### Problem
Below are records. Copy every line with "breadcrumb" in it.

### Extracted entries
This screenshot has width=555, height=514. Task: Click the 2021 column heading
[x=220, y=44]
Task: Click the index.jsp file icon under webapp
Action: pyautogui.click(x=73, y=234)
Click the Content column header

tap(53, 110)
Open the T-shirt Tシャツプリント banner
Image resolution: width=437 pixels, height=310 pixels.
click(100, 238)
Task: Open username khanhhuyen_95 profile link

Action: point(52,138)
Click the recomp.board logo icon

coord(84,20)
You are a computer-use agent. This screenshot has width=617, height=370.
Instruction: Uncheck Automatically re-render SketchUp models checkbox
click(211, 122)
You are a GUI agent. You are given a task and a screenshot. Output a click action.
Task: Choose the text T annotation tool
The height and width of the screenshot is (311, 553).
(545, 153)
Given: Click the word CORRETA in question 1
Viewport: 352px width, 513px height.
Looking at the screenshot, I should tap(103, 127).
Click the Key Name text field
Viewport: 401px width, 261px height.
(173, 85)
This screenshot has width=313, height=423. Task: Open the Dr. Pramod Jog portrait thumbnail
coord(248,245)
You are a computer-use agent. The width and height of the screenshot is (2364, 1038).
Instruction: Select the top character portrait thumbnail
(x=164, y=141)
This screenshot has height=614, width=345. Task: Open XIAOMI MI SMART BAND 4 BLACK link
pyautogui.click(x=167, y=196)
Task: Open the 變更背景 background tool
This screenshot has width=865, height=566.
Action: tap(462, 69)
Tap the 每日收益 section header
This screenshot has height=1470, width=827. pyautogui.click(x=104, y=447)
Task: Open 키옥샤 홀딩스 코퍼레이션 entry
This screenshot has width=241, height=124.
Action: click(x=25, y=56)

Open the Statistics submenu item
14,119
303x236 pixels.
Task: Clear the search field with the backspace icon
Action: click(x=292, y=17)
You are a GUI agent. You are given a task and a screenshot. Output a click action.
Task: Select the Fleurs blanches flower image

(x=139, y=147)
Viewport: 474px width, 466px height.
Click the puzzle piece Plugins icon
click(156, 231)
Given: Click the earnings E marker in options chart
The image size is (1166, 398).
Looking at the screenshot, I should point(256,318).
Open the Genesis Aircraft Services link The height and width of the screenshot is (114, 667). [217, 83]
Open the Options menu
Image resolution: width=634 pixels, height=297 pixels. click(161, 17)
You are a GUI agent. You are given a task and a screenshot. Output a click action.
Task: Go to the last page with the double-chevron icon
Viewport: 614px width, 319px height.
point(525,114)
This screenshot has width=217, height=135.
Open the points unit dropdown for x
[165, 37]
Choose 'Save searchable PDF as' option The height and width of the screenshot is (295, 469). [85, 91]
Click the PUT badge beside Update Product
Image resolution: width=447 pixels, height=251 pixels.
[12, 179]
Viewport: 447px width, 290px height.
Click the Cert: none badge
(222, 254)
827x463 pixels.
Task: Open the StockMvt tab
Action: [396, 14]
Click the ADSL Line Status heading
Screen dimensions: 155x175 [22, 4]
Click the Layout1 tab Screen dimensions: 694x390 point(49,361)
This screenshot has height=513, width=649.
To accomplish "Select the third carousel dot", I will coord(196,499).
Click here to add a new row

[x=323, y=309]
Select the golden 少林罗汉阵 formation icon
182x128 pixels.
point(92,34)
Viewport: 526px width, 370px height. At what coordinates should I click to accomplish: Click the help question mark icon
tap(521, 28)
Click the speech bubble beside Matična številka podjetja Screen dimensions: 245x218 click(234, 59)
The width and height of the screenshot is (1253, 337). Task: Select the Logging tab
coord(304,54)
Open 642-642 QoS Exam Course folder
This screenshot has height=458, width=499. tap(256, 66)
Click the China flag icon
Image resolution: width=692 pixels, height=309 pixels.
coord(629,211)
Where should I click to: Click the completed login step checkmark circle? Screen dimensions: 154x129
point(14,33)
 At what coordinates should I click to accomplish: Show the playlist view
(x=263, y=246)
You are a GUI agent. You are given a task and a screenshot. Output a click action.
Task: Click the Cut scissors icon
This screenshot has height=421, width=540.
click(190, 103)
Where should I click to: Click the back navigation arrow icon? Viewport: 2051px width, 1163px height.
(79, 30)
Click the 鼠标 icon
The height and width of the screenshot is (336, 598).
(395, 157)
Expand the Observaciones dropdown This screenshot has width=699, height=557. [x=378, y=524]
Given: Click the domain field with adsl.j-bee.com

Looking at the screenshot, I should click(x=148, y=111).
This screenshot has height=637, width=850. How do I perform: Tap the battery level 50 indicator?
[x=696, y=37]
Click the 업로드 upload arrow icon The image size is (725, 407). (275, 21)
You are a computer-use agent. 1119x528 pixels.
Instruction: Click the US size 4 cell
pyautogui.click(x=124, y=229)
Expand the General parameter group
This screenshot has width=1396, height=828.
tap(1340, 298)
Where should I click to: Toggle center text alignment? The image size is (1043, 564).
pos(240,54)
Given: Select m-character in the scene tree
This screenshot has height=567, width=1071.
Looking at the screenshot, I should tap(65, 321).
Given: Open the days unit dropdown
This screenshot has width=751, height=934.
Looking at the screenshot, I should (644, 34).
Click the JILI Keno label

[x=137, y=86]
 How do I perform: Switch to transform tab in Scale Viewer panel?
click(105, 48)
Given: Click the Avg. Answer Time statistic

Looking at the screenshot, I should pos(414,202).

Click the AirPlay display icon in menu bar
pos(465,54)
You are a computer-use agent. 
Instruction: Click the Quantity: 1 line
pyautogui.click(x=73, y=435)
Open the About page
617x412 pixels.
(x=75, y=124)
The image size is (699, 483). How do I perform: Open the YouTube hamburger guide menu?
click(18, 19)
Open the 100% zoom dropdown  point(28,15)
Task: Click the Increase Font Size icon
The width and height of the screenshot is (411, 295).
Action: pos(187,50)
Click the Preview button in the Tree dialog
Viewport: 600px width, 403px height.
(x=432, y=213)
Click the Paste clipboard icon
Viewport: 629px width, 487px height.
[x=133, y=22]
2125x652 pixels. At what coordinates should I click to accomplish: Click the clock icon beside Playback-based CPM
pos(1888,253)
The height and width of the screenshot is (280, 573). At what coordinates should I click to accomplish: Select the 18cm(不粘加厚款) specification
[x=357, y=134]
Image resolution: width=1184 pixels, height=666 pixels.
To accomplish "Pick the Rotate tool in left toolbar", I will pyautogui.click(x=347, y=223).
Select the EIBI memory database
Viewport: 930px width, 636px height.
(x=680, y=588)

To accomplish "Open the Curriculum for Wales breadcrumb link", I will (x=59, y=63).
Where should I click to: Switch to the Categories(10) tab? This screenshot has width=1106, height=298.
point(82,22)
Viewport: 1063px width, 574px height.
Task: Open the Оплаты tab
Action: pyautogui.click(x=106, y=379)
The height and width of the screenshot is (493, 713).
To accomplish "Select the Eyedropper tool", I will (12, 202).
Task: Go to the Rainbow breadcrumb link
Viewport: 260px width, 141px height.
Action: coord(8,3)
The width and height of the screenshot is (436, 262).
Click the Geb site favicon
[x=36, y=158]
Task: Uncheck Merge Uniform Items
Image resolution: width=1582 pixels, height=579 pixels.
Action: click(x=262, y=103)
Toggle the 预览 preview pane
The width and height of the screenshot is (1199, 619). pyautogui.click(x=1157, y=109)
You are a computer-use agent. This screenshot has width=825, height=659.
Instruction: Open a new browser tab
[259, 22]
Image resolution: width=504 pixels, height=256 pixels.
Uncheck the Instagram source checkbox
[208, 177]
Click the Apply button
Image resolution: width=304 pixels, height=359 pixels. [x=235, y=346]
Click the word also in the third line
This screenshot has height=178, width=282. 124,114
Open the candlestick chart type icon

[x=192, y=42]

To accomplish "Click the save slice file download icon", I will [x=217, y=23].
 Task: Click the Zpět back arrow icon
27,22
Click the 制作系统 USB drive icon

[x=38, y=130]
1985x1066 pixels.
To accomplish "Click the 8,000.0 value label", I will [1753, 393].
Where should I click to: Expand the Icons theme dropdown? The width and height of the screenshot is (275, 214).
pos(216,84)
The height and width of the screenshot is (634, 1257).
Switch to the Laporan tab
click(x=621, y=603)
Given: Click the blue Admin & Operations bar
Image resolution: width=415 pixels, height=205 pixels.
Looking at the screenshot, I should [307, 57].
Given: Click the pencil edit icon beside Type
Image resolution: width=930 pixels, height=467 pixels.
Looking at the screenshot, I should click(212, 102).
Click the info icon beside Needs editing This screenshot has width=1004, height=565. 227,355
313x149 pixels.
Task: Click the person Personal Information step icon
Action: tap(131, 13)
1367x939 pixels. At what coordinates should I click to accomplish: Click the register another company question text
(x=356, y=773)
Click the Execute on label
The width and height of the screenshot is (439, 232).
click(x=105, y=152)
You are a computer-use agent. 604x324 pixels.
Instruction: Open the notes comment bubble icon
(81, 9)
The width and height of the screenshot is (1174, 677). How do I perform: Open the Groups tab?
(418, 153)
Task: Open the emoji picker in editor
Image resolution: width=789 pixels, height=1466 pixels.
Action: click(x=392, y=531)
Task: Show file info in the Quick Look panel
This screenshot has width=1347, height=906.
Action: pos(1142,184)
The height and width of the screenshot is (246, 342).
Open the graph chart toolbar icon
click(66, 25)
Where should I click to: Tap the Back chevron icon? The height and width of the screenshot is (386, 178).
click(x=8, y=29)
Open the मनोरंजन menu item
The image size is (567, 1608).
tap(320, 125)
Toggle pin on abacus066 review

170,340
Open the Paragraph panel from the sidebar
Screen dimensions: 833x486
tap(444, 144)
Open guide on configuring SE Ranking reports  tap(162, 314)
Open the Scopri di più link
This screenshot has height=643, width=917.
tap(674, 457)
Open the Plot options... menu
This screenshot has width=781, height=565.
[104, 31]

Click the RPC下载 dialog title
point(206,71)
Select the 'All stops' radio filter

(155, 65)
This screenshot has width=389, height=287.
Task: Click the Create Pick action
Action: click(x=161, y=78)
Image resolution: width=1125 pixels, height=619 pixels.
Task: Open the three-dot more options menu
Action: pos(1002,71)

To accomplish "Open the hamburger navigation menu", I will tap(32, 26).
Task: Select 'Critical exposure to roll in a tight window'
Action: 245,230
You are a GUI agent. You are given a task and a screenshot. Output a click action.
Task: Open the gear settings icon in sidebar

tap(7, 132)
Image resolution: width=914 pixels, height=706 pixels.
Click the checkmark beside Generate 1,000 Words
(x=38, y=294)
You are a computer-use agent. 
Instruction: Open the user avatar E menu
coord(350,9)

### Answer to this task
To accomplish "Open the Curriculum for Wales breadcrumb link", I will (x=59, y=63).
Task: Go to the Rainbow breadcrumb link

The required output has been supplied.